Olímpio sabe que, além das votações expressivas de seus colegas, movimentos como o motim do Ceará aumentou – e muito – a oposição no senado à medida. “Nem anistia aos amotinados passa hoje na Casa.” Ele acredita que as cenas de policiais se comportando como bandidos mascarados, ameaçando o comércio para obrigá-lo a fechar, vandalizando viaturas e levando insegurança e terror à população cearense não se justificam. “Para os governadores, é cômodo ter instrumentos, como o regulamento disciplinar, para controlar as polícias.”
A PEC defendida pelo major prevê o direito de o policial eleito optar por voltar às fileiras se não for reeleito. Outra PEC, a 038/2019, ainda em análise na Câmara, determina a obrigação de o PM ser reintegrado à ativa.
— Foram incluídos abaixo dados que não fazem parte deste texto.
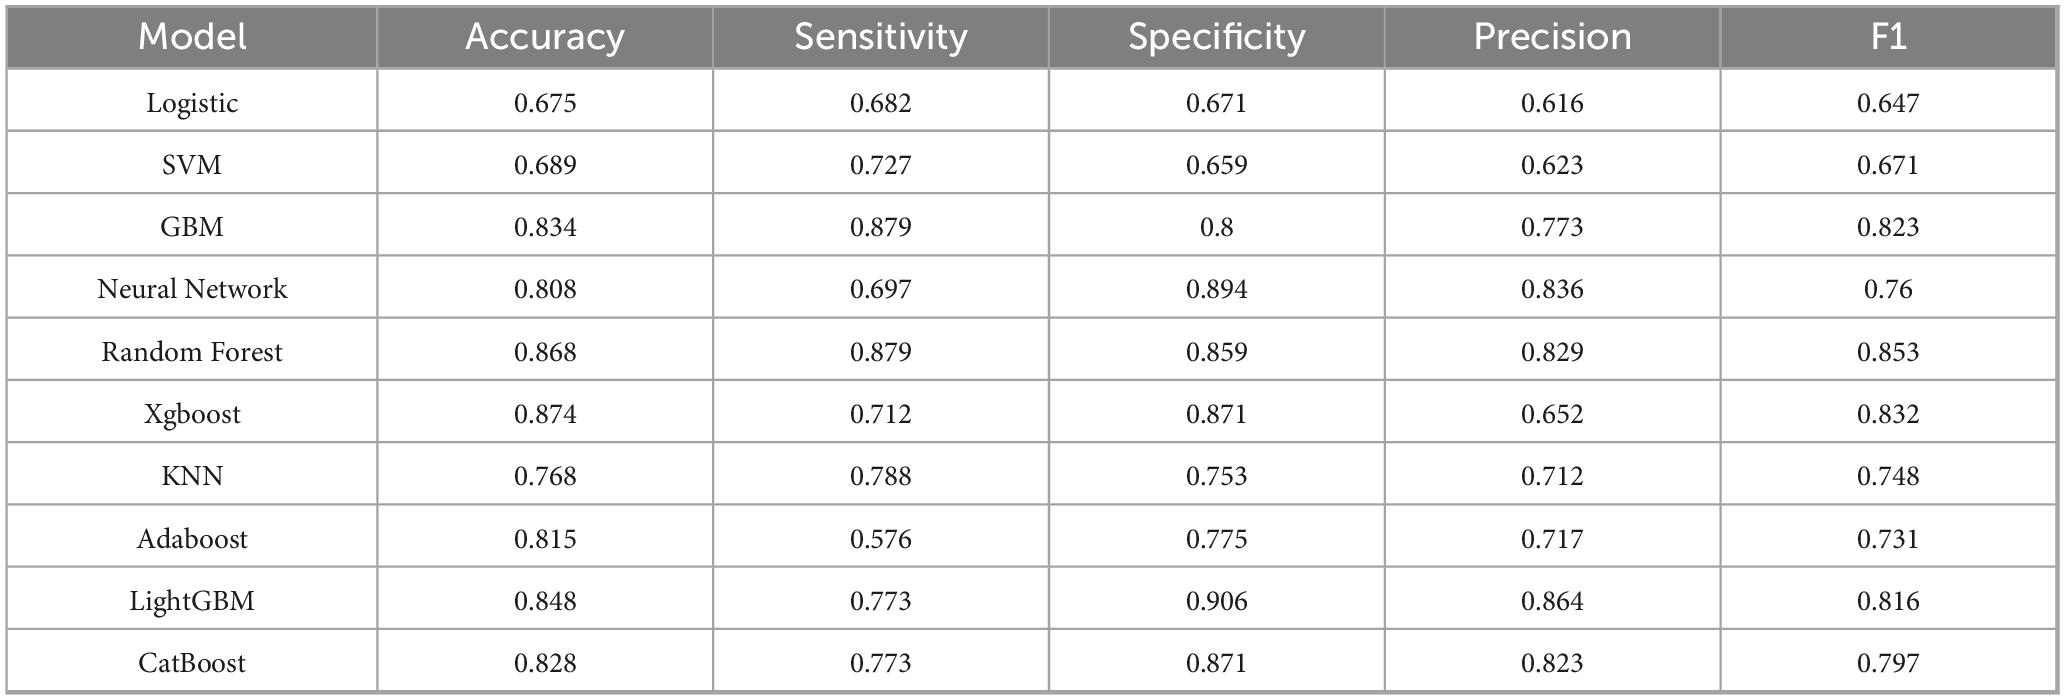Click the Model column header
The image size is (2065, 700).
pos(192,37)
Mesmo sem a PEC, Olímpio prevê um aumento de candidatos e de eleitos de origem militar neste ano. “Vão passar de 300.” Há cerca de 600 mil policiais e bombeiros militares no Brasil – em São Paulo são cerca de 90 mil na ativa. Olímpio comemora a força do grupo. “Nem o Ministério da Defesa, nem Bolsonaro haviam colocado nosso pessoal na Reforma da Previdência. Foi a nossa mobilização que garantiu a integralidade e a paridade.”
A tramitação da reforma da Previdência deixou cicatrizes no partido fardado. “Quando interessa, somos forças-auxiliares, quando não interessa, somos o ‘seu guarda’. As Forças Armadas nos engolem porque não conseguem ter representatividade na política e nós conseguimos”, diz o senador. Olímpio admite o risco de que os “vícios da política” entrem nos quartéis caso a PEC seja aprovada. “Não temos sindicatos. As candidaturas e os mandatos são nosso meio de lutar.” Olímpio acredita que nem mesmo as dificuldades do bolsonarismo afetarão as candidaturas militares. Nem mesmo a prisão de Fabrício Queiroz. “Ainda que a Justiça não decida até lá se Queiroz enganou os chefes ou se era o diretor financeiro de uma holding familiar, nada deve afetar as candidaturas militares.”
Olímpio é a expressão da volta do fenômeno do partido fardado, com a conquista de prestígio e posições no mundo civil. No passado, isso levou à crises e à instabilidade na República. Provocou incontáveis episódios de indisciplina e quebra de hierarquia nos quartéis, além da visão de que os chefes desse partido seriam os intérpretes da lei e únicos capazes de garantir e dizer o que é a democracia. Em nome da Ñação, praticaram-se abusos e violações de direitos. A PEC dos PMs é assim por demais carregada de história para que suas consequências não sejam verificadas e pesadas para além dos interesses dos políticos e das corporações.